Neural networks consist of multiple layers, where each neuron computes a weighted sum of its inputs and passes it through an activation function. Without activation functions, a neural network would behave like a simple linear model, regardless of the number of layers. Activation functions introduce non-linearity, allowing networks to learn complex features.

---

## 2. Types of Activation Functions

### 2.1 Step Function
- **Definition:** Outputs either 0 or 1 based on a threshold.
- **Formula:** $$ f(x) = \begin{cases} 1, & x \geq 0 \\ 0, & x < 0 \end{cases} $$
- **Usage:** Used in early perceptron models but not suitable for deep learning due to its lack of gradient information.

### 2.2 Sigmoid (Logistic) Function
- **Formula:** $$ f(x) = \frac{1}{1 + e^{-x}} $$
- **Pros:** Smooth, differentiable, and maps output to (0,1).
- **Cons:** Suffering from vanishing gradients, leading to slow learning in deep networks.
- **Usage:** Commonly used in the output layer of binary classification problems.

### 2.3 Tanh (Hyperbolic Tangent) Function
- **Formula:** $$ f(x) = \frac{e^x - e^{-x}}{e^x + e^{-x}} $$
- **Pros:** Zero-centered output in the range (-1,1), improving optimization over sigmoid.
- **Cons:** Also suffers from vanishing gradients for large inputs.
- **Usage:** Used in earlier deep networks before ReLU gained popularity.

### 2.4 ReLU (Rectified Linear Unit)
- **Formula:** $$ f(x) = \max(0, x) $$
- **Pros:** Simple, computationally efficient, and helps mitigate the vanishing gradient problem.
- **Cons:** Can suffer from the "dying ReLU" problem, where some neurons become inactive (output always 0).
- **Usage:** Most widely used activation function in hidden layers of deep networks.

### 2.5 Leaky ReLU
- **Formula:** $$ f(x) = \begin{cases} x, & x \geq 0 \\ \alpha x, & x < 0 \end{cases} $$
- **Pros:** Prevents dying ReLU problem by allowing small negative outputs.
- **Usage:** A preferred alternative to standard ReLU.

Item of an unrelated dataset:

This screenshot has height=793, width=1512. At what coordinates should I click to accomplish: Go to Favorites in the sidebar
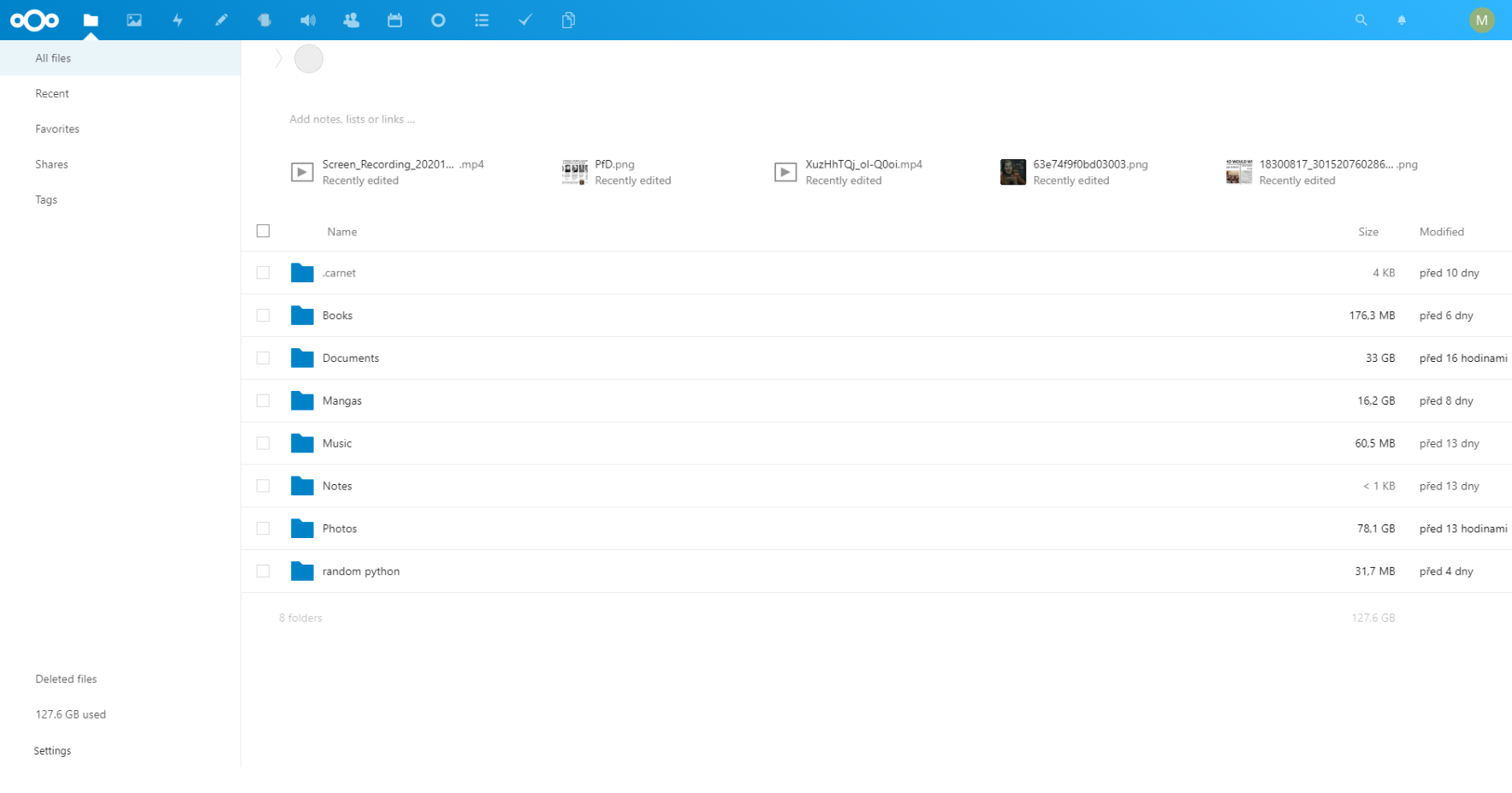[57, 129]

### 2.6 Parametric ReLU (PReLU)
- **Formula:** $$ f(x) = \begin{cases} x, & x \geq 0 \\ \alpha x, & x < 0 \end{cases} $$
- **Pros:** Similar to Leaky ReLU but with learnable parameter \(\alpha\).
- **Usage:** Often used in computer vision models.

### 2.7 ELU (Exponential Linear Unit)
- **Formula:** $$ f(x) = \begin{cases} x, & x \geq 0 \\ \alpha (e^x - 1), & x < 0 \end{cases} $$
- **Pros:** Reduces bias shift and speeds up learning.
- **Usage:** A more advanced alternative to ReLU.

### 2.8 Swish
- **Formula:** $$ f(x) = x \cdot \sigma(x) = x \cdot \frac{1}{1 + e^{-x}} $$
- **Pros:** Smooth and often outperforms ReLU.
- **Usage:** Used in Google’s EfficientNet models.

---

## 3. Choosing the Right Activation Function
| Activation Function | Pros | Cons | Best Used In |
|----------------------|------|------|--------------|
| Sigmoid | Probabilistic interpretation | Vanishing gradients | Output layer of binary classifiers |
| Tanh | Zero-centered | Vanishing gradients | Some RNNs |
| ReLU | Simple, efficient | Dying neurons | Most deep networks |
| Leaky ReLU | Prevents dying neurons | Adds a small computational cost | Alternative to ReLU |
| PReLU | Learnable slope | More parameters to train | Deep networks with high complexity |
| ELU | Reduces bias shift | Slightly slower than ReLU | Advanced deep learning tasks |
| Swish | Smoother than ReLU | More computationally expensive | EfficientNet models |

---

## 4. Conclusion
Activation functions are essential for deep learning, enabling networks to learn complex patterns. While ReLU remains the most popular choice, alternatives like Swish and ELU are gaining traction. Choosing the right activation function depends on the problem, architecture, and computational constraints.

---

## References
1. McCulloch, W. S., & Pitts, W. (1943). *A Logical Calculus of the Ideas Immanent in Nervous Activity*.
2. Rosenblatt, F. (1958). *The Perceptron: A Probabilistic Model for Information Storage and Organization in the Brain*.
3. Nair, V., & Hinton, G. E. (2010). *Rectified Linear Units Improve Restricted Boltzmann Machines*.
4. He, K., Zhang, X., Ren, S., & Sun, J. (2015). *Delving Deep into Rectifiers: Surpassing Human-Level Performance on ImageNet Classification*.
5. Ramachandran, P., Zoph, B., & Le, Q. V. (2017). *Searching for Activation Functions*.